Belgian GPT-2 🇧🇪

A GPT-2 model pre-trained on a very large and heterogeneous French corpus (~60Gb).

1. Using BelGPT-2 for Text Generation in French

You can use BelGPT-2 with 🤗 Transformers library as follows:

import torch
from transformers import GPT2Tokenizer, GPT2LMHeadModel

# Load pretrained model and tokenizer
model = GPT2LMHeadModel.from_pretrained("antoiloui/belgpt2")
tokenizer = GPT2Tokenizer.from_pretrained("antoiloui/belgpt2")

# Generate a sample of text
model.eval()
output = model.generate(
            bos_token_id=random.randint(1,50000),
            do_sample=True,   
            top_k=50, 
            max_length=100,
            top_p=0.95, 
            num_return_sequences=1
)

# Decode it
decoded_output = []
for sample in output:
    decoded_output.append(tokenizer.decode(sample, skip_special_tokens=True))
print(decoded_output)

2. Pre-training BelGPT-2

2.1. Data

This section describes the steps for downloading, cleaning and tokenizing a large French corpus (inspired by the data collection from FlauBERT).

Install dependencies

You should clone this repo and then install WikiExtractor and Moses tokenizer:

git clone https://github.com/antoiloui/belgpt2

# Install toolkit
cd scripts/tools
git clone https://github.com/attardi/wikiextractor.git
git clone https://github.com/moses-smt/mosesdecoder.git

Download and preprocess data

In this section, we describe the pipeline to prepare the data. In the following, replace $DATA_DIR, $corpus_name respectively with the path to the local directory to save the downloaded data and the name of the corpus that you want to download among the options specified in the scripts.

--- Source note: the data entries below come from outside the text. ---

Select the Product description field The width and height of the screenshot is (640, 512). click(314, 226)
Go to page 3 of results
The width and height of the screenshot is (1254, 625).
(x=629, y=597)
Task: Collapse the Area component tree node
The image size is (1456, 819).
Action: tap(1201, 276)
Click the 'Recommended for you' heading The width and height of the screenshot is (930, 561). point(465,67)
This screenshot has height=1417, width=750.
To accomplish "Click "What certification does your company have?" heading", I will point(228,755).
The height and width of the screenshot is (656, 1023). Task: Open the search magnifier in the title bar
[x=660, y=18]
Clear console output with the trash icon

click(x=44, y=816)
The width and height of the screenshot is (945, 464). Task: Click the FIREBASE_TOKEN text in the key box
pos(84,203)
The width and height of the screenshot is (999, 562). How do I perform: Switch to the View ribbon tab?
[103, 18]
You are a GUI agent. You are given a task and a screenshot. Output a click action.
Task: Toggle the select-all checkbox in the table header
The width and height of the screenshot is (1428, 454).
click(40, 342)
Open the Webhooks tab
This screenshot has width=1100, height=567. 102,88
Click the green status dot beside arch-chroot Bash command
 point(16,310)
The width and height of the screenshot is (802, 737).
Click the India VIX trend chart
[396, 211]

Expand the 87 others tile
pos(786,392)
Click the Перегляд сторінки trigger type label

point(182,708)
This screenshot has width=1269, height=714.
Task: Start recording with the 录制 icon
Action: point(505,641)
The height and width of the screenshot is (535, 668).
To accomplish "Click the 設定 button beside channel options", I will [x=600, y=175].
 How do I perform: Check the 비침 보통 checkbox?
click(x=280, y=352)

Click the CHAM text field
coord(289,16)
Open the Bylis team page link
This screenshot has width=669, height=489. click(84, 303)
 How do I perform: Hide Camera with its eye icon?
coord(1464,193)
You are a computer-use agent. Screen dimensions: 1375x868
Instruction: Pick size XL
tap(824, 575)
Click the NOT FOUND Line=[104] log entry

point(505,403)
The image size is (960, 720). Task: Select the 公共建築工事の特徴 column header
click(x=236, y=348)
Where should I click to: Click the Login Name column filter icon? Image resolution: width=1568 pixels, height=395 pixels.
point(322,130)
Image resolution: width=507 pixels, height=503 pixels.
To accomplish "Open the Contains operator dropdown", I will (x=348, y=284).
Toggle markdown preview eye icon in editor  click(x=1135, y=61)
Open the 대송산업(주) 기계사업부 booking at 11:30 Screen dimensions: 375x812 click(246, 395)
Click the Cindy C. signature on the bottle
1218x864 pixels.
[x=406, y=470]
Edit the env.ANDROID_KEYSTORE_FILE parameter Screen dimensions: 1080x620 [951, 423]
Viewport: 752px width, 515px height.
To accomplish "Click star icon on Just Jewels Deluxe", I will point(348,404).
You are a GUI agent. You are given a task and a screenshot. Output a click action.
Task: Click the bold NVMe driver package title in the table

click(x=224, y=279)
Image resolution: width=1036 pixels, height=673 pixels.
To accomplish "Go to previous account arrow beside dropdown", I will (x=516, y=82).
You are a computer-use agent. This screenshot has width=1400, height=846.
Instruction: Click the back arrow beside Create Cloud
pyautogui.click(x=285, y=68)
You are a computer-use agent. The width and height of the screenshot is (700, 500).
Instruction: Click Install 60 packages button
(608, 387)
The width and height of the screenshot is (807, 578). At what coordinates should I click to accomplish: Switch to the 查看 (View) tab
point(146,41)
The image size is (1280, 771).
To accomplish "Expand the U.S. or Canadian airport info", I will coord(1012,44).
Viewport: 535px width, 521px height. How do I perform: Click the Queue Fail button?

To download and preprocess the data, excecute the following commands:

bash scripts/download.sh $DATA_DIR $corpus_name fr
bash scripts/preprocess.sh $DATA_DIR $corpus_name fr

The first command will download the raw data to $DATA_DIR/raw/fr_$corpus_name, the second one processes them and save to $DATA_DIR/processed/fr_$corpus_name.

Below is the list of copora along with their corresponding $corpus_name. For most of the corpora you can also replace fr by another language if that language is provided.

Dataset	`$corpus_name`	Raw size	Cleaned size
CommonCrawl	`common_crawl`	200.2 GB	40.4 GB
NewsCrawl	`news_crawl`	10.4 GB	9.8 GB
Wikipedia	`wiki`	19.4 GB	4.1 GB
Wikisource	`wikisource`	4.6 GB	2.3 GB
Project Gutenberg	`gutenberg`	1.3 GB	1.1 GB
EuroParl	`europarl`	289.9 MB	278.7 MB
NewsCommentary	`news_commentary`	61.4 MB	58.1 MB
Total		236.3 GB	57.9 GB

Once all the corpora have been processed, please put them all directly under the $DATA_DIR/processed/ repository. You can also delete the $DATA_DIR/raw/ repository, as it is no longer useful for the following steps.

Split data

Run the following command to split cleaned corpus into train, validation, and test sets. You can modify the train/validation/test ratio in the script.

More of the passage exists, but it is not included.